Saif Ali Khan nails his "tough cop role" with a few limitations: Saif, on the other hand, retains most of Madhavan’s seriousness, his jaw clenched as tight as the polo t-shirts he wears throughout the film. His frustration at getting outwitted by Vedha is on point. His characterisation is interesting in the sense that he does seem scary when he’s busy shooting down criminals (even a few unarmed ones) but he’s still not a corrupt cop at the end of the day. Vikram does what he does because of his strong ideals, believing that he’s the only one who’s morally just.
That being said, the role of Vikram is bogged down at times by Benazir Ali Fida and Manoj Muntashir’s dialogues that might come off as too “filmy” at times.
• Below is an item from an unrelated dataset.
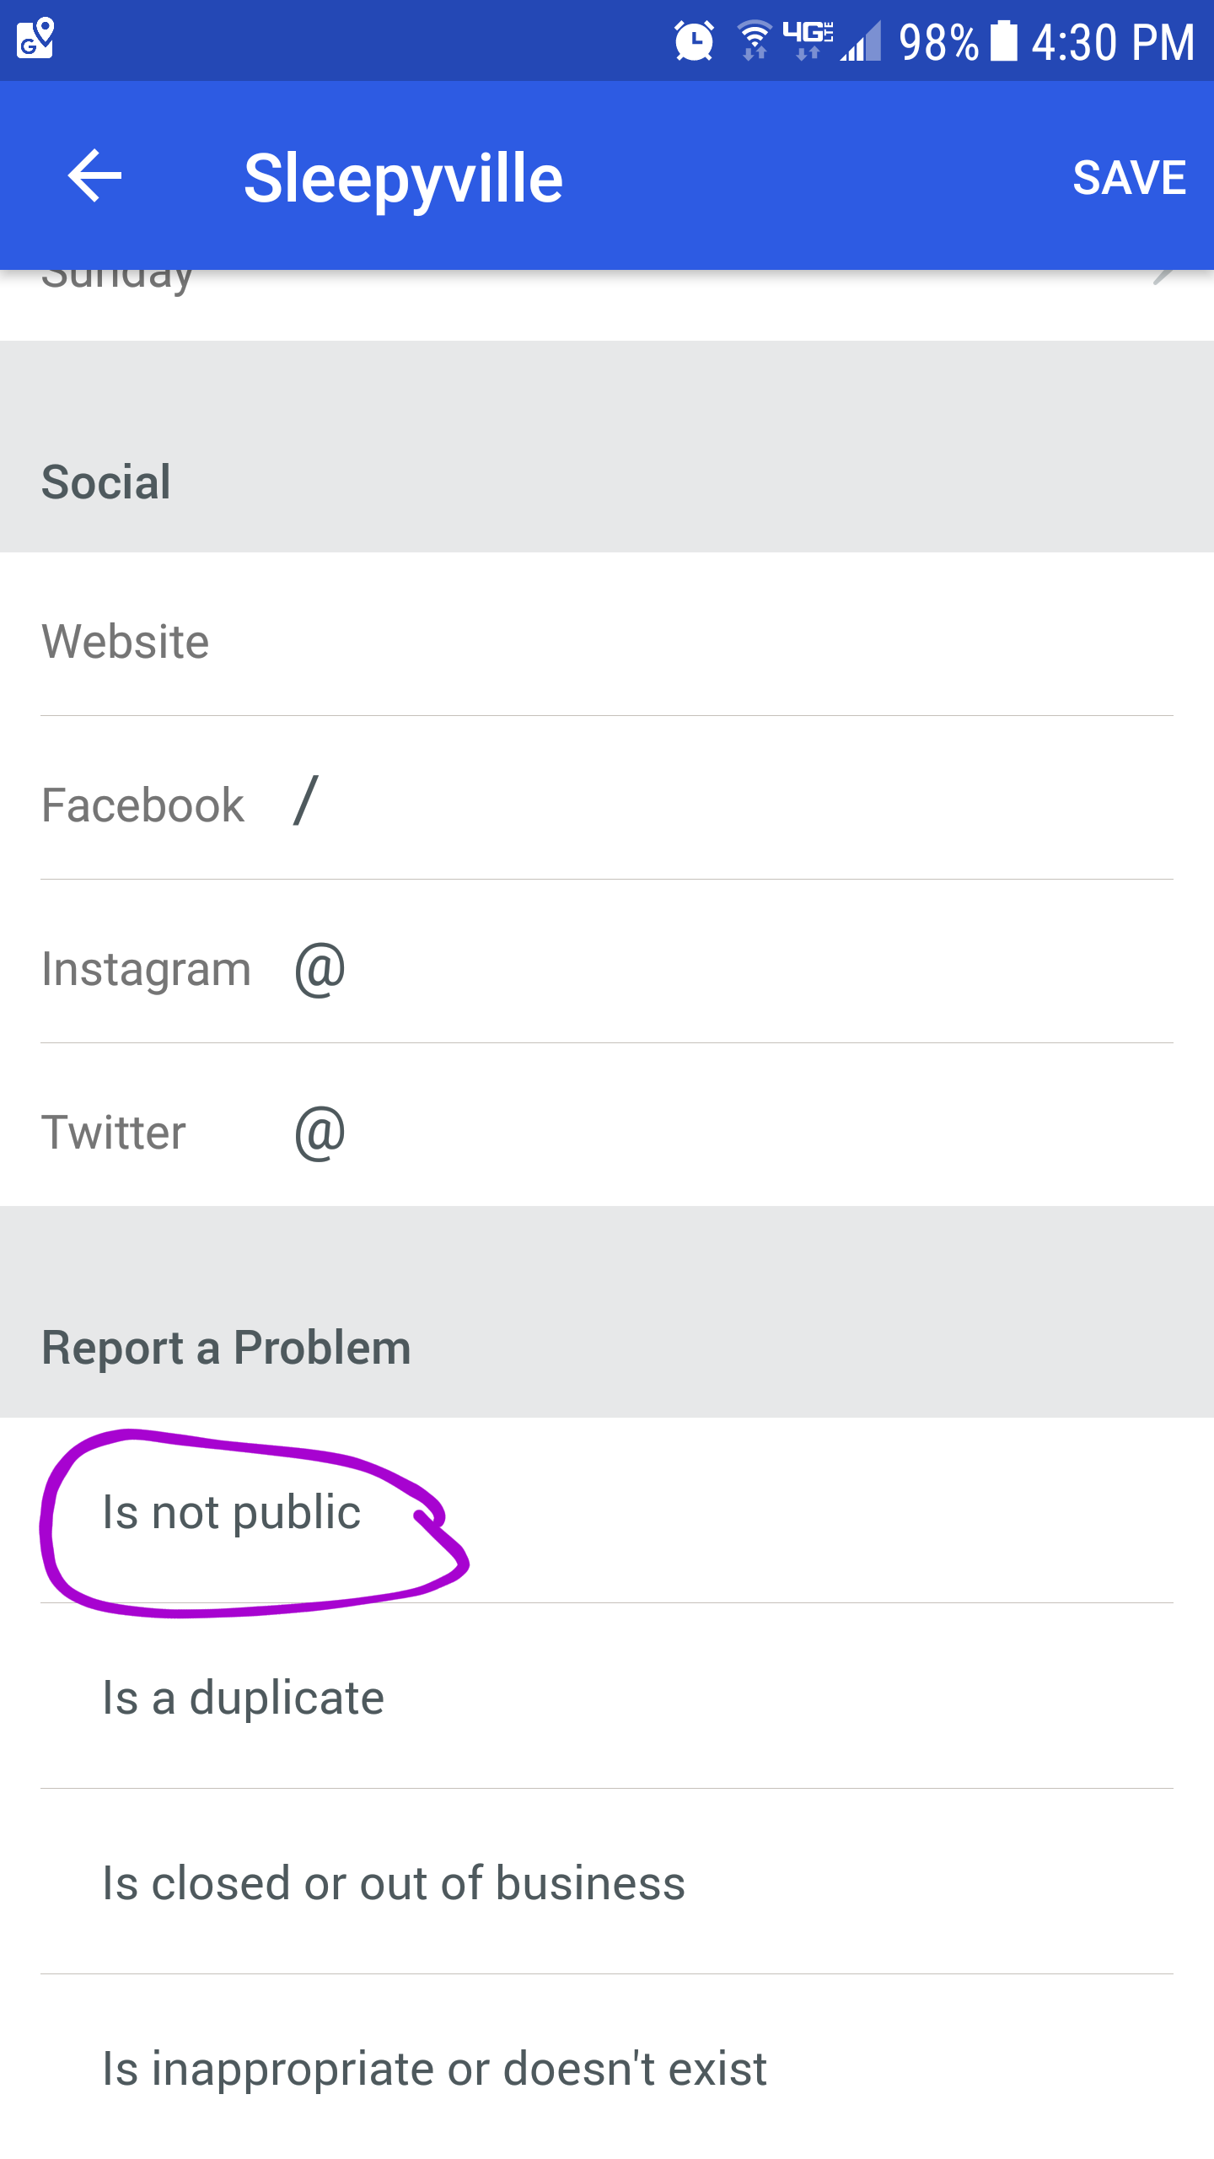Tap the 4G LTE signal icon
The width and height of the screenshot is (1214, 2159).
point(808,40)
Otherwise, Saif still tries his best to emulate his Sartaj Singh persona from Sacred Games, a comparatively better-written role. His interactions with his criminal lawyer wife (played by Radhika Apte in a role that seems more like an extended cameo) also work as light-hearted segues.
Sam C.S's score stands out: There are a couple of unnecessary songs here and there but musically, the standout feature is the rousing main theme by Sam C.S. (the “Na Na Na” score that you hear in the trailer). One of the shining musical stars of Tamil and Telugu action flicks, Vikram Vedha will introduce him to even Hindi audiences now. The theme music is reminiscent of Ram Gopal Varma’s noirs, particularly the 'Govinda Govinda’ music of Sarkar, and plays a significant part in making Vikram Vedha a worthy theatrical experience.
If this weren’t enough, CS’s theme is elevated to another level with the song Bande, a reinterpretation of the song Karuppu Vellai from the original. In both cases, singer Sivam (known for his work in the South industries) provides the vocals. If you don’t check the credits, you might very well assume that the song was sung by Indian Ocean's Rahul Ram as the two sound very similar. In any case, Sivam’s throaty, screaming vocals add a sense of rawness to the film.
This year has found Bollywood hitting an all-time low as an industry. With even big-budget movies like Brahmastra and Laal Singh Chaddha not being critical darlings, nad Akshay Kumar not faring any better with even his one film every two months game, the bar for a good masala watch has become very low. But even with this low bar, Vikram Vedha proves to be more than a mediocre remake and better than expected.
We're going with 3.5 out of 5 for Vikram Vedha.